>> Start Listed records

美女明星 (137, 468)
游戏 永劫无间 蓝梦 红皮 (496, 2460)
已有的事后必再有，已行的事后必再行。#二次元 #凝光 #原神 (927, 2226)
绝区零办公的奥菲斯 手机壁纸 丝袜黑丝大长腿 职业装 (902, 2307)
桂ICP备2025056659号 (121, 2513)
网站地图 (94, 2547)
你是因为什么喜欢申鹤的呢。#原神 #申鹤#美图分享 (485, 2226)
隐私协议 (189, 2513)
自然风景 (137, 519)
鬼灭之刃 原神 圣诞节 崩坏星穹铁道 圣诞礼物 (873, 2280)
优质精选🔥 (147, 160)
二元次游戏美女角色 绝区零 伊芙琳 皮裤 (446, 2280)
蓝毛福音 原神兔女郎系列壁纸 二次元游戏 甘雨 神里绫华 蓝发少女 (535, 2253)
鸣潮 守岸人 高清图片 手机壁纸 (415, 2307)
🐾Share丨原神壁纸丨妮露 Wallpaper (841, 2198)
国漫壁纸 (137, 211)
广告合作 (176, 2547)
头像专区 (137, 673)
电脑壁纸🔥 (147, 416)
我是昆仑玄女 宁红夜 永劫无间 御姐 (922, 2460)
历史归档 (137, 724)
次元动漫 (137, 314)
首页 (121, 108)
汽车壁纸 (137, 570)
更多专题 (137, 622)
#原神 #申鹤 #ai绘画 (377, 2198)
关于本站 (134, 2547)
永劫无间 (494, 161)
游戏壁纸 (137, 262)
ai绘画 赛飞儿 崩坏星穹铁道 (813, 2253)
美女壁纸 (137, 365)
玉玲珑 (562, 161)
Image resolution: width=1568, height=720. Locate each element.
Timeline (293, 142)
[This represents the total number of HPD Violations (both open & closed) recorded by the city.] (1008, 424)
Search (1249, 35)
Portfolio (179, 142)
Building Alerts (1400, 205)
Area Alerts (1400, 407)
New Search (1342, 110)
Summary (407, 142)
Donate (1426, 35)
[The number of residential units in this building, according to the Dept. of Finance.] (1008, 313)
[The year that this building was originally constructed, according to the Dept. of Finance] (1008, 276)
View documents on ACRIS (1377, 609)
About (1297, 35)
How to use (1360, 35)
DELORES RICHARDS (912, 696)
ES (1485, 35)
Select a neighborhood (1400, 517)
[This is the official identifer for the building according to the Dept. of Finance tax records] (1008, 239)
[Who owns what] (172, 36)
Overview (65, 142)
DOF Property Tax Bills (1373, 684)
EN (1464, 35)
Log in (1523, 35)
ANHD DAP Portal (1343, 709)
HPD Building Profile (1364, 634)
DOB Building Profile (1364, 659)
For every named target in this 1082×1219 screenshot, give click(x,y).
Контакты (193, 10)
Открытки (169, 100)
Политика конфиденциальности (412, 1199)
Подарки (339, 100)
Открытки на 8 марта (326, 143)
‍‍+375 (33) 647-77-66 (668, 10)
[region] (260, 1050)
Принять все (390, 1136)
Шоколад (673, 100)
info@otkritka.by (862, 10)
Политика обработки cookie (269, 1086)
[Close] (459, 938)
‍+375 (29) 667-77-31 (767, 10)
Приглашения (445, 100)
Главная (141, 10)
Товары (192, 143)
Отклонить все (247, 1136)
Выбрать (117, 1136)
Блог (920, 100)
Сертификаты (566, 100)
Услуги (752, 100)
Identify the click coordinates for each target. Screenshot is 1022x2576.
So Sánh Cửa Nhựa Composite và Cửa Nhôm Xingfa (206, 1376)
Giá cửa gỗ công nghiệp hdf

>> End Listed records

Given exercise: Reproduce the data from the line containing "Блог (920, 100)" through the end, verbatim and including both ends.

Written solution:
Блог (920, 100)
Сертификаты (566, 100)
Услуги (752, 100)
Identify the click coordinates for each target. Screenshot is 1022x2576.
So Sánh Cửa Nhựa Composite và Cửa Nhôm Xingfa (206, 1376)
Giá cửa gỗ công nghiệp hdf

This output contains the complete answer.